Там тогда начинали делать еврейский музей, во главе проекта стоял бывший министр финансов Германии. Я написал на его имя письмо: мол, я, такой-то, хочу сделать музей истории Московской хоральной синагоги, будем благодарны проявленному интересу и помощи. Написал и забыл. А через какое-то время получил приглашение в Германию.
На тот момент моей поездке ничего не благоприятствовало: не было денег на билеты, я не понимал, где поселиться, не знал немецкого, правда, понимал идиш. Но никогда нельзя забывать, что Всевышний есть. Я это понял. 150 марок на дорогу в один конец внезапно выдал «Джойнт», а на обратную 150 — синагога. Я вспомнил, что когда-то помог двум женщинам-историкам из Германии, посещавшим московскую синагогу, написал им наугад, они тут же ответили: «Приезжай, найдем тебе жилье, о питании не беспокойся». Визу мне дали очень быстро — еще бы, с приглашением от бывшего министра. И я полетел.
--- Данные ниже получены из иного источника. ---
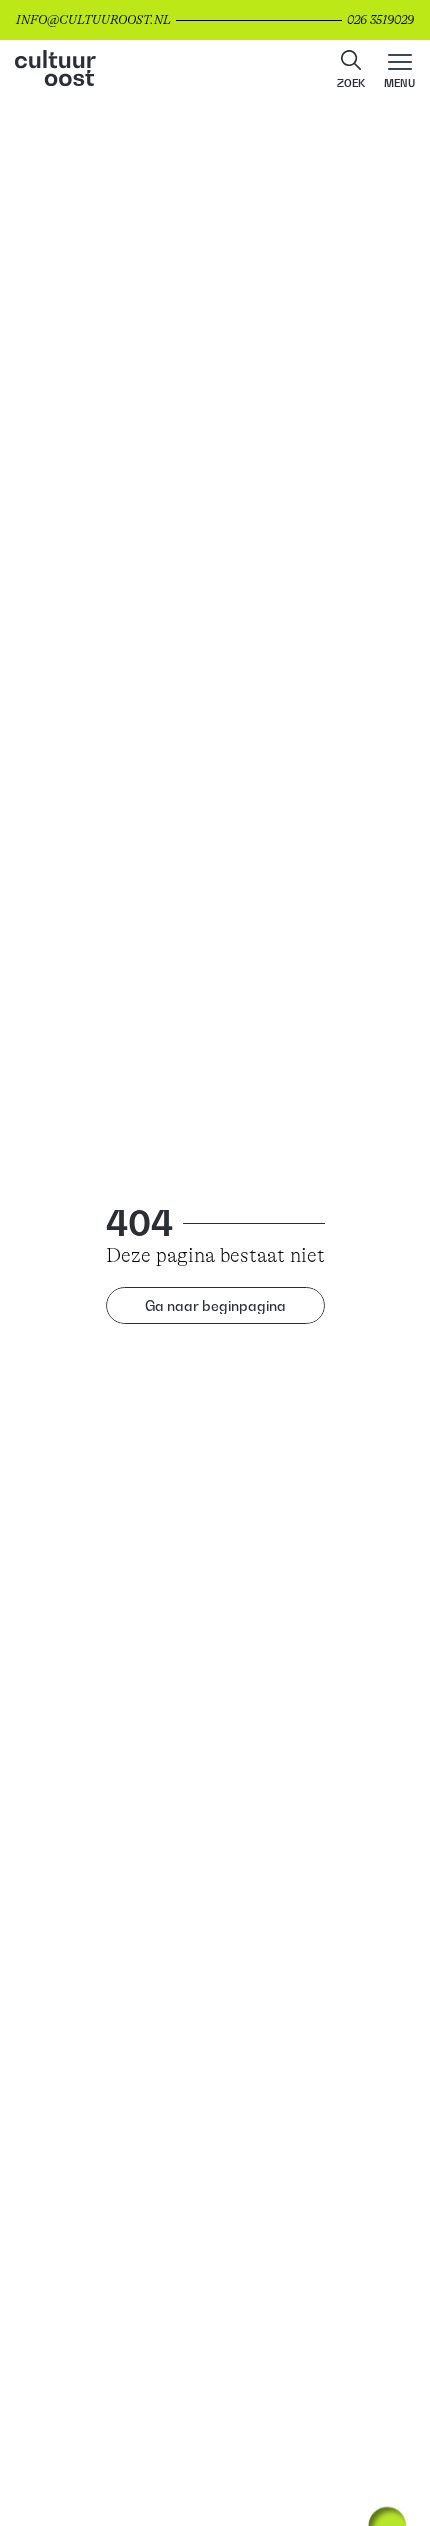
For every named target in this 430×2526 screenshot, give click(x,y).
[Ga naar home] (215, 70)
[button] (351, 71)
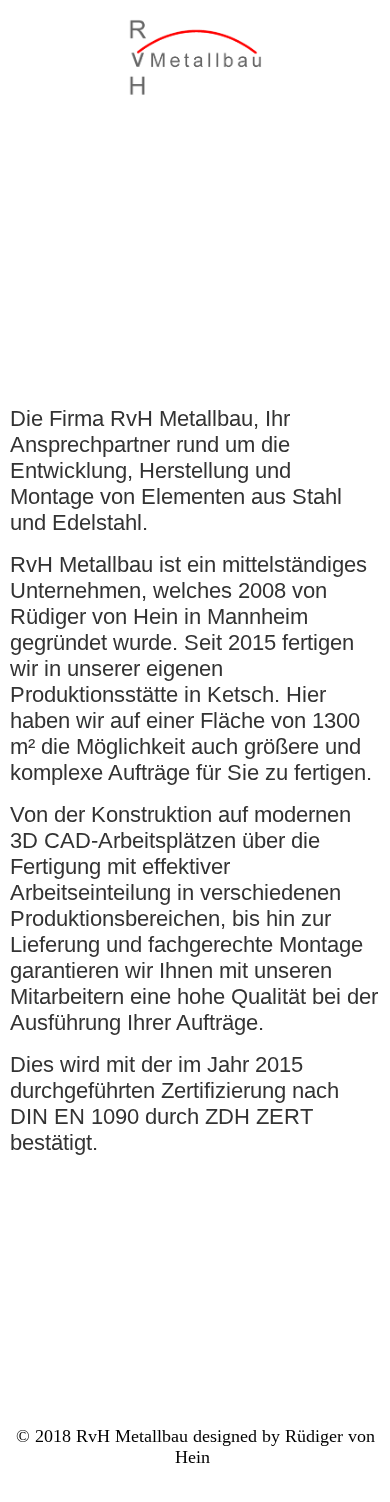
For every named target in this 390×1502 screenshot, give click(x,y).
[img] (195, 57)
Мне показали всё в будущем музее, я узнал, как они организуют работу, увидел их огромную библиотеку. Побывал в прекрасном музее при центре иудаики. Посмотрел еврейские музеи в разных городах. Оказалось, их в Германии очень много. И эта тема меня полностью захватила. В Москву я привез 35 кг материалов (каталоги, афиши, буклеты), а по приезде списался еще с 87 еврейскими музеями из 27 государств. В результате получилась выставка «Еврейские музеи в странах мира» — сначала в Российской государственной библиотеке (бывшая имени Ленина), а потом в галерее на Солянке рядом с синагогой.
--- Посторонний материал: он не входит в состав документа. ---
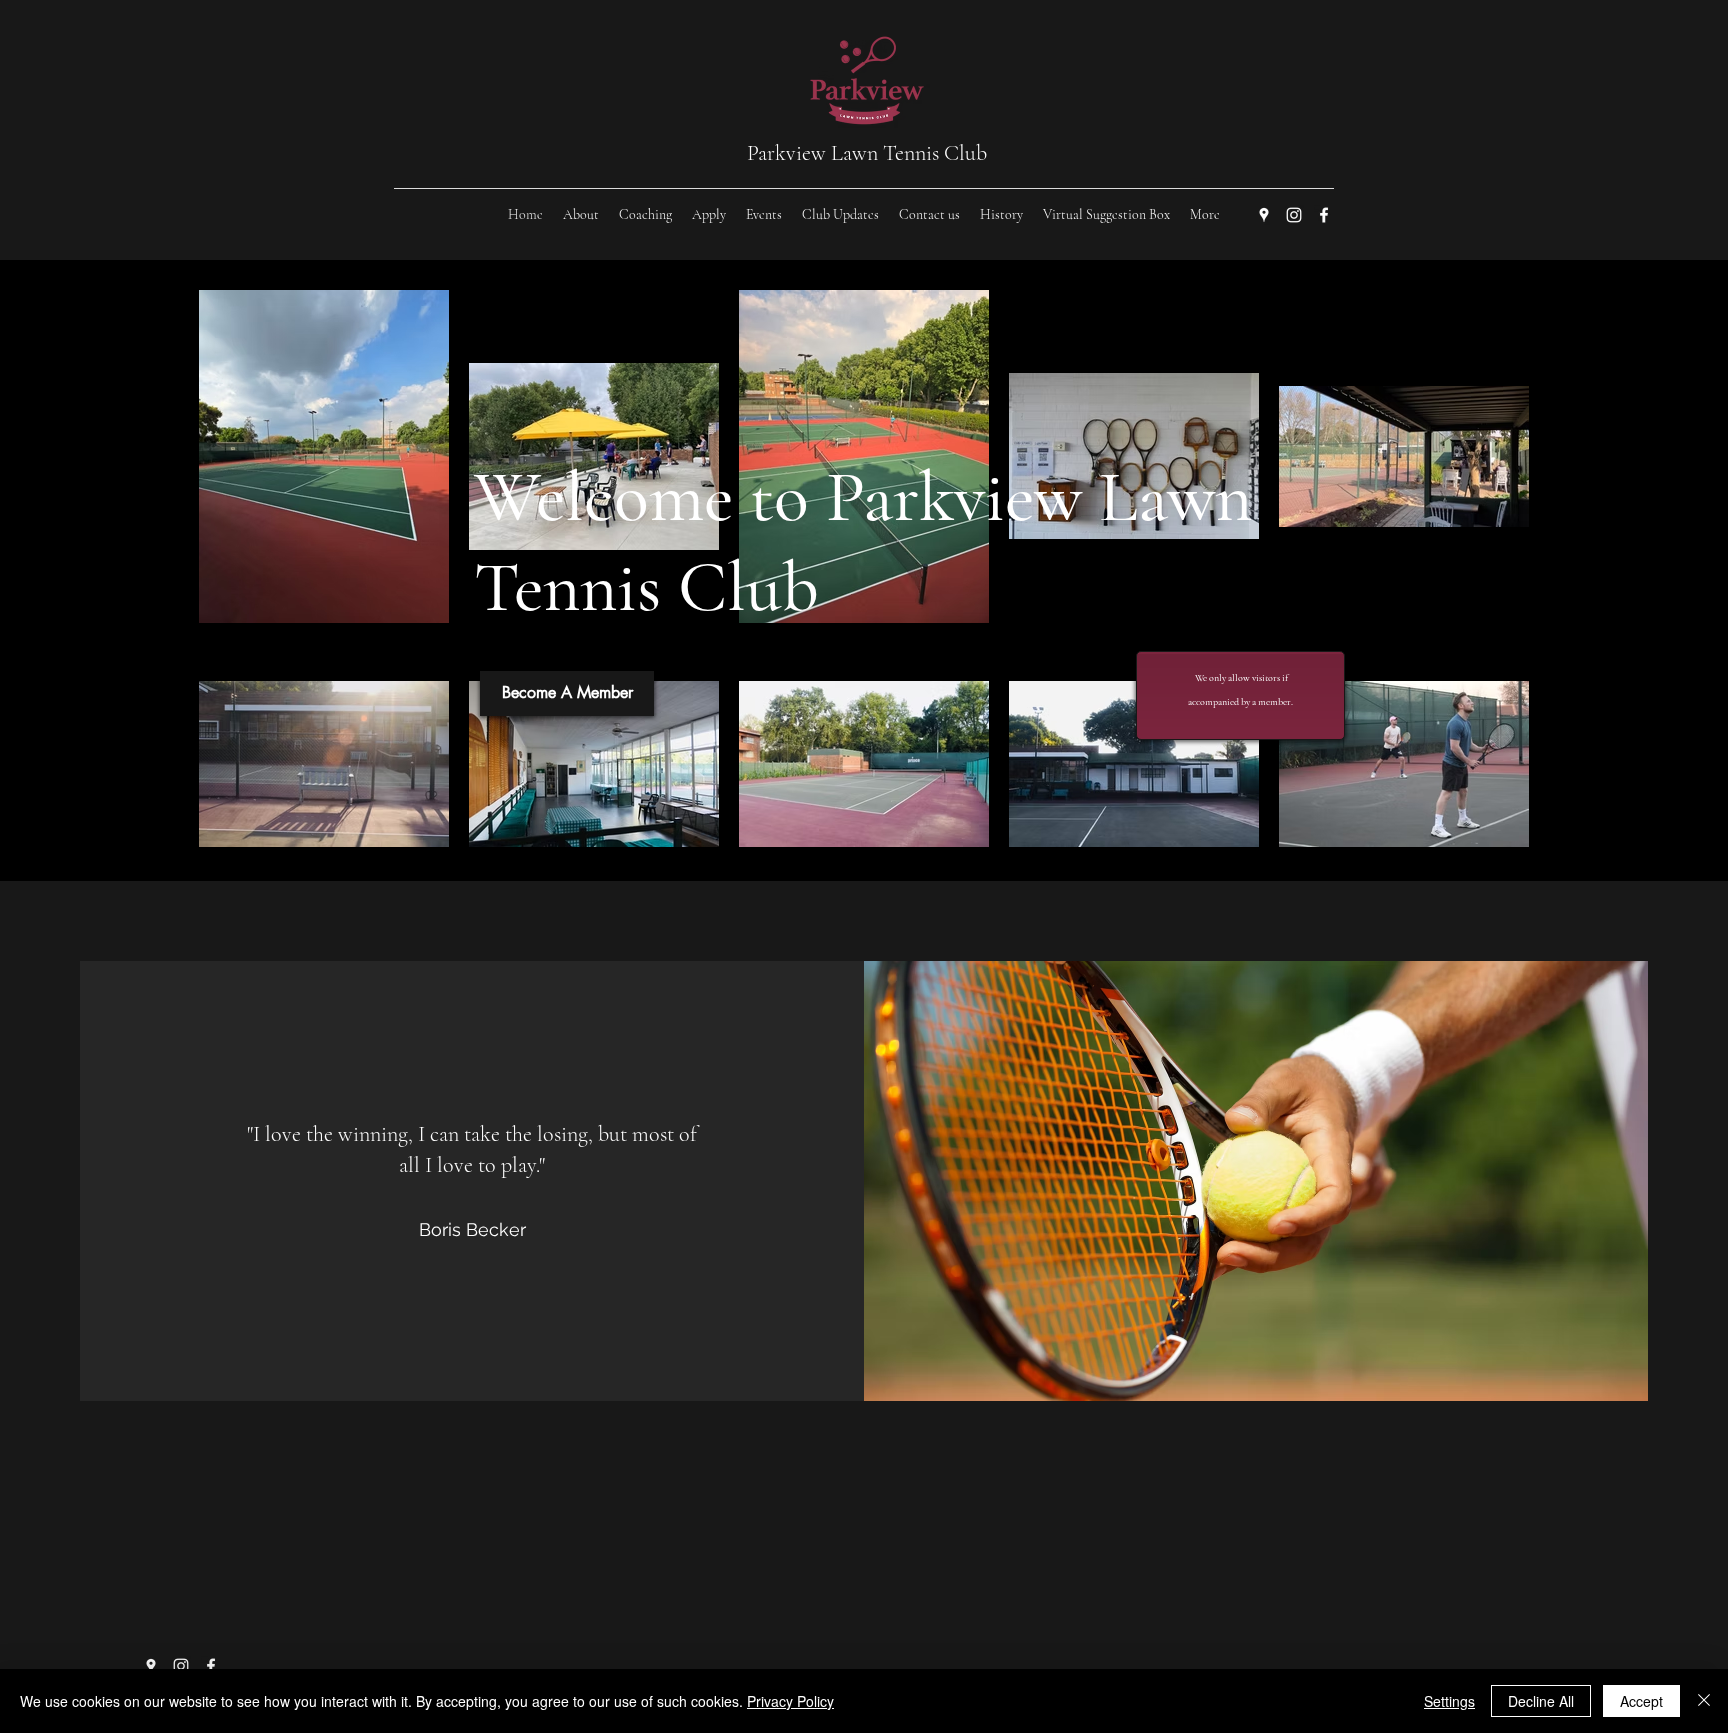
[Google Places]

Раввин Яков Мазе родился в Могилеве в 1859 году в хабадской семье. Крупный общественный деятель еврейства России. Окончил юридический факультет Московского университета, увлекался сионистскими идеями, создал общество еврейского языка, активно поддерживал возрождение национальной еврейской культуры. В 1893 году был избран общественным раввином Москвы и занимал эту должность до своей смерти в 1924 году.
В 2003 году на собрании представителей международных, общероссийских и московских организаций и объединений был избран исполнительным директором по созданию Еврейского музея в Москве как центра научно-исследовательской, собирательской и просветительской работы. Эта встреча дала толчок к созданию в Москве серьезных еврейских музеев.
Дальше сложилось так, что Еврейский музей, как мы знаем, появился не на базе Хоральной синагоги. Но я занялся выставками, лекциями и книгами. Вот сейчас две книги заканчиваю: еще одна про горских евреев и более расширенно — евреев Кавказа, а другая посвящена раввину Мазе. Вы знаете, кто это?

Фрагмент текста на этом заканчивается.